───── DOCUMENT SOURCE
A cette conception trop intransigeante et restrictive de l’assimilation s’opposait une autre politique, celle de l’association entre deux sociétés conservant chacune leur personnalité. Formulée d’abord par Napoléon III et par ses conseillers « arabophiles », qui avaient prévu d’octroyer certains droits civiques et d’ouvrir certains emplois publics aux musulmans refusant d’abandonner leur statut personnel, elle avait été incomprise et oubliée par les républicains, avant de revenir en faveur dans l’esprit de la plupart des connaisseurs du problème algérien à la fin du XIXème siècle [4]. Elle inspira plusieurs propositions de réforme tendant à reconnaître la « citoyenneté dans le statut » (sans préciser s’il s’agirait d’une citoyenneté algérienne ou française). Plusieurs formules en furent successivement proposées.

La première formule était la représentation spéciale et minoritaire des indigènes musulmans dans les assemblées locales, élues par un corps électoral très limité défini par des critères de capacité. Expérimentée à plusieurs reprises dans les conseils municipaux et généraux depuis 1848, cette représentation spéciale avait été réduite à très peu de chose par la IIIème République. Elle fut de nouveau élargie par les lois électorales concernant les délégations financières (1898), les conseils généraux (1908), puis les conseils municipaux des communes de plein exercice (1914). Après la Grande Guerre, la loi du 4 février 1919 définit pour la première fois des collèges électoraux indigènes relativement larges : plus de 100.000 électeurs pour les conseils généraux et les délégations financières (10,5 % des musulmans âgés de 25 ans et plus) ; et plus de 400.000 pour les conseils municipaux des communes de plein exercice et les djemâa de douar (soit 43 %). Mais les électeurs indigènes restaient sous-représentés (pas plus du tiers des membres des conseils) et restaient privés de représentation au Parlement français, contrairement aux citoyens français à part entière (représentés de 1848 à 1851, et sans interruption depuis 1871) [5]. Ils devaient se faire « naturaliser » pour devenir les égaux des Français, ou se contenter d’une sous-citoyenneté purement algérienne. La représentation parlementaire des Algériens musulmans fut plusieurs fois revendiquée par les notables « Jeunes Algériens » de culture française, et proposée par des députés ou sénateurs indigénophiles jusqu’en 1930, mais sans résultat.
──────────
───── DONNÉES FOURNIES
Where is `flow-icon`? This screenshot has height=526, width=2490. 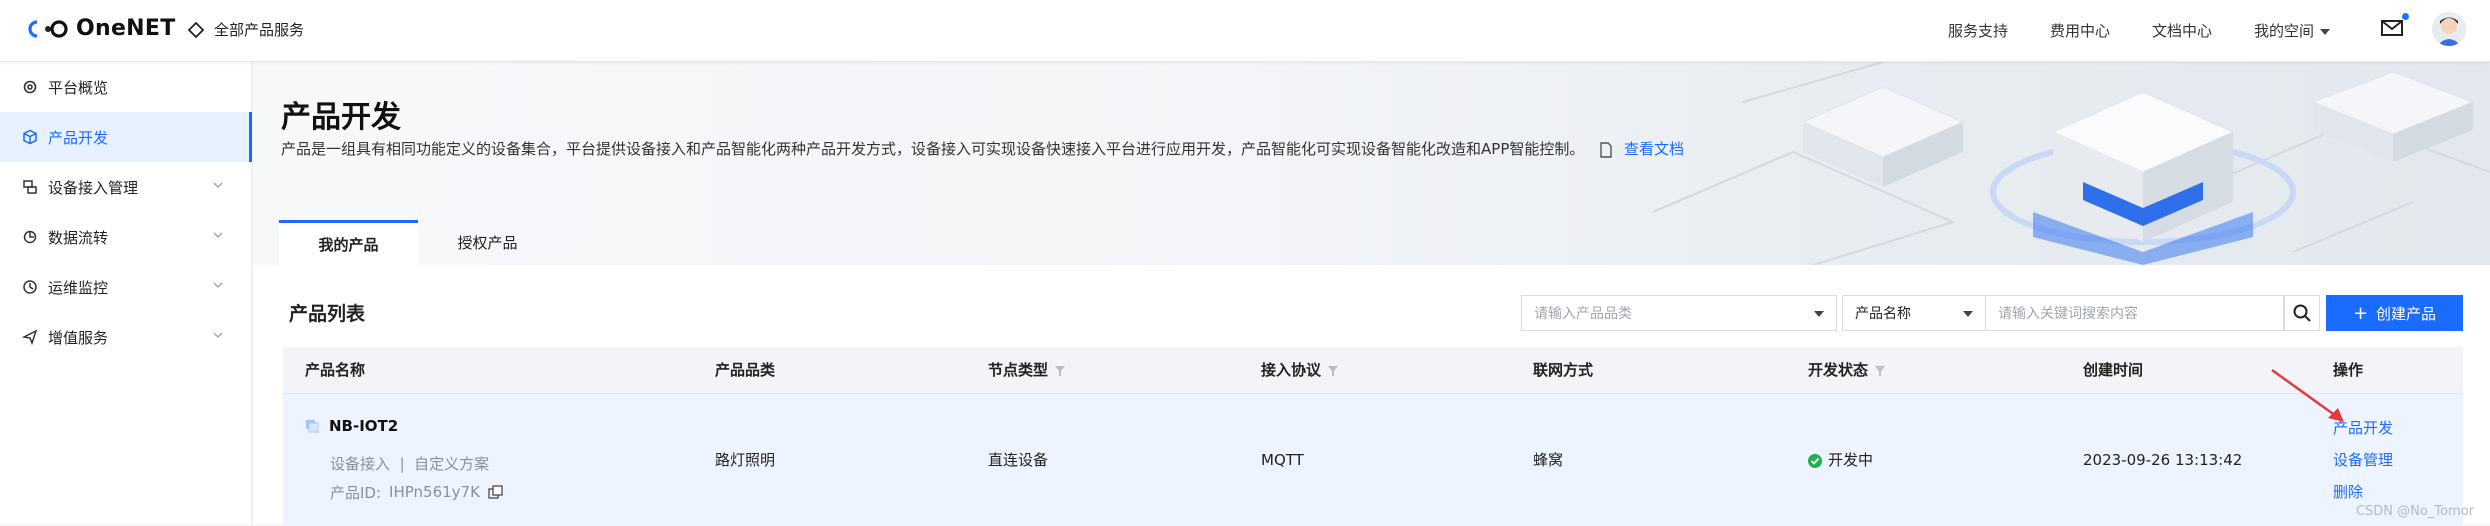
flow-icon is located at coordinates (30, 237). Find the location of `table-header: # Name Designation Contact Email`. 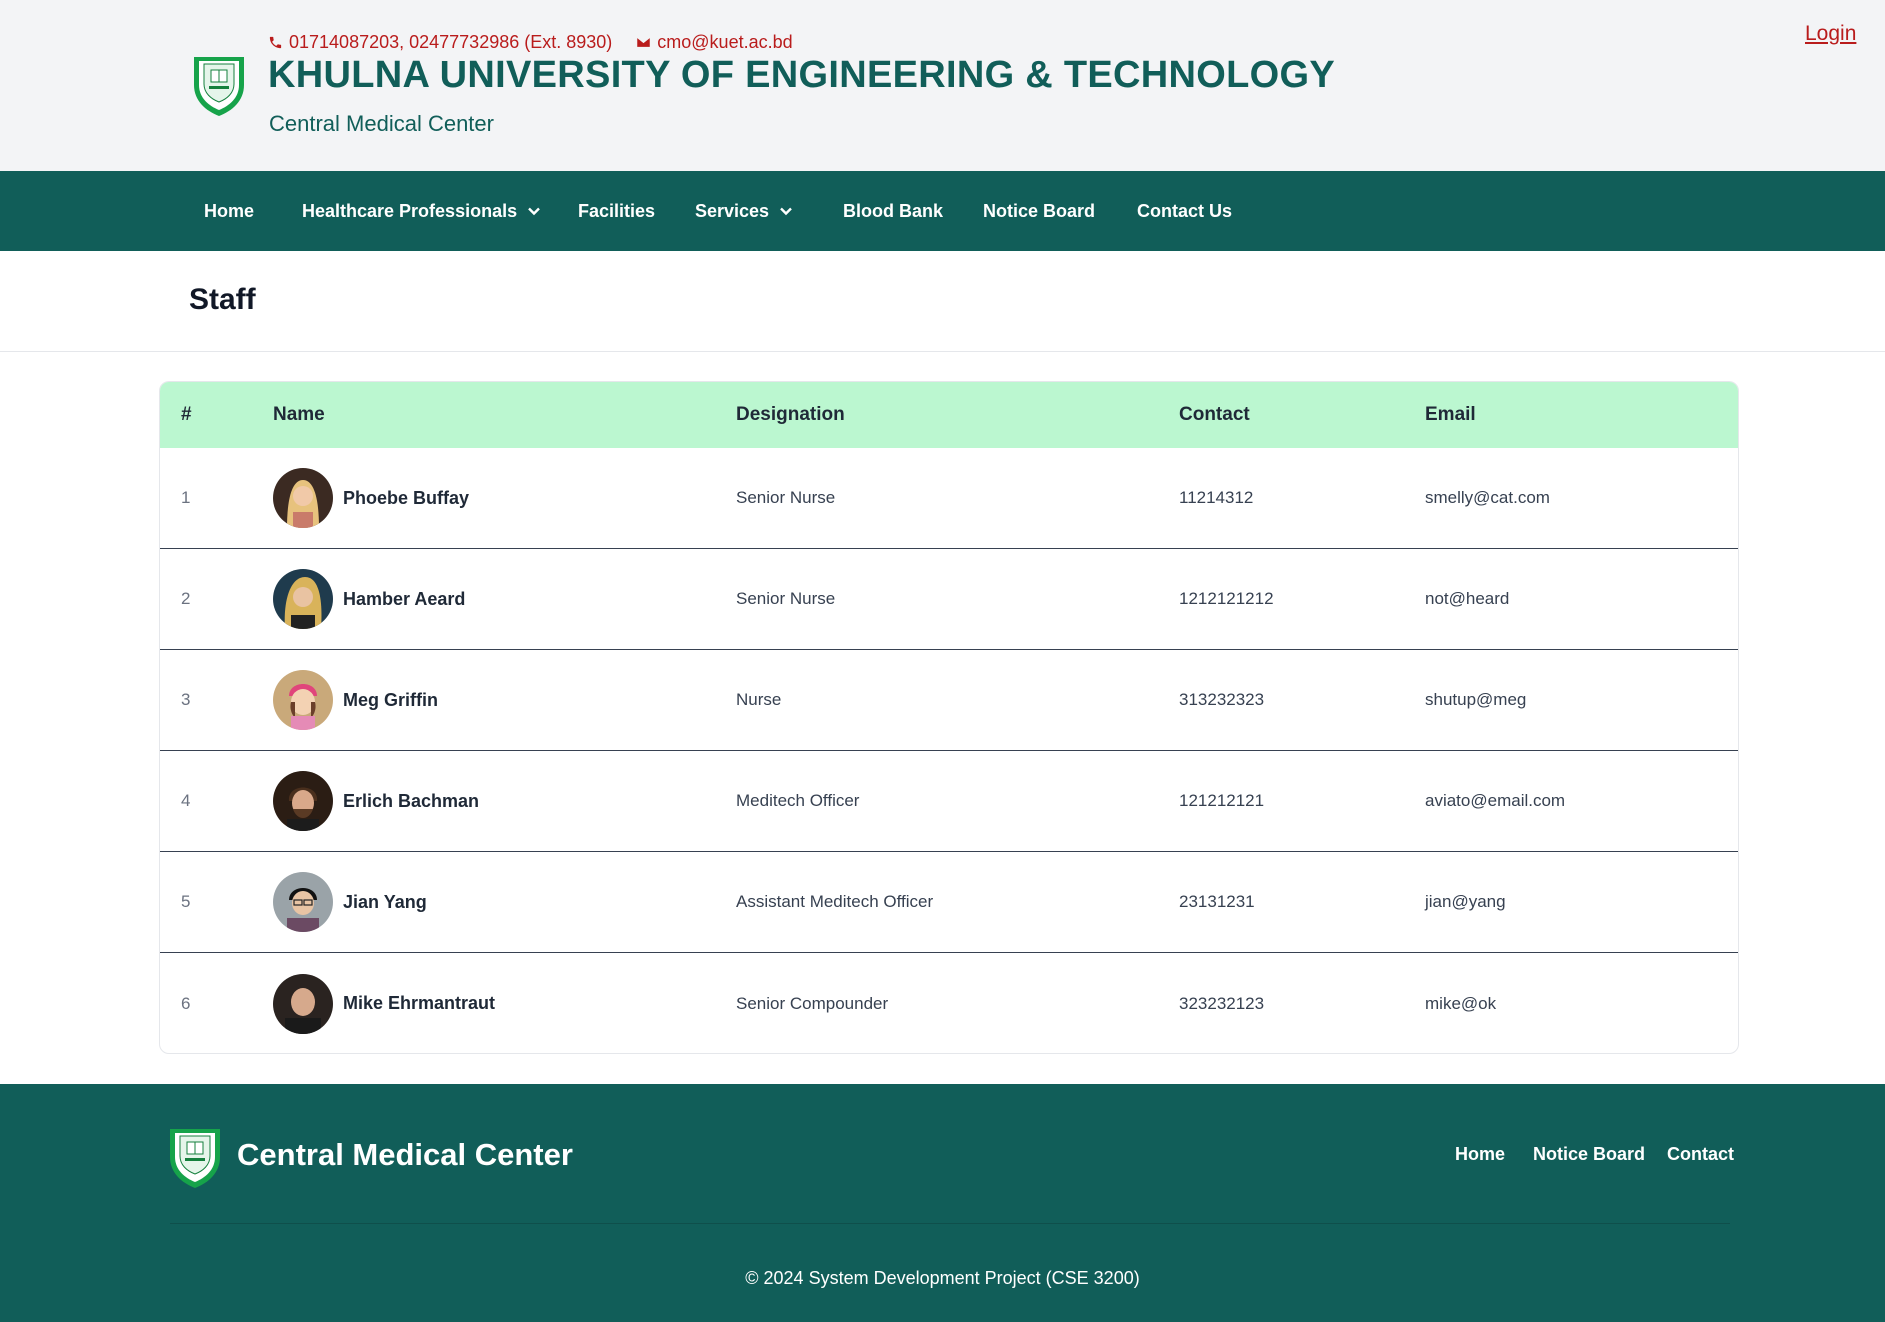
──────────
**ACTIVITÉ**
Recopiez sans la moindre modification le passage du texte sur la représentation des musulmans d'Algérie qui s'ouvre sur les mots « A cette conception » et se clôt sur « furent successivement proposées. ».

**CORRIGÉ**
A cette conception trop intransigeante et restrictive de l’assimilation s’opposait une autre politique, celle de l’association entre deux sociétés conservant chacune leur personnalité. Formulée d’abord par Napoléon III et par ses conseillers « arabophiles », qui avaient prévu d’octroyer certains droits civiques et d’ouvrir certains emplois publics aux musulmans refusant d’abandonner leur statut personnel, elle avait été incomprise et oubliée par les républicains, avant de revenir en faveur dans l’esprit de la plupart des connaisseurs du problème algérien à la fin du XIXème siècle [4]. Elle inspira plusieurs propositions de réforme tendant à reconnaître la « citoyenneté dans le statut » (sans préciser s’il s’agirait d’une citoyenneté algérienne ou française). Plusieurs formules en furent successivement proposées.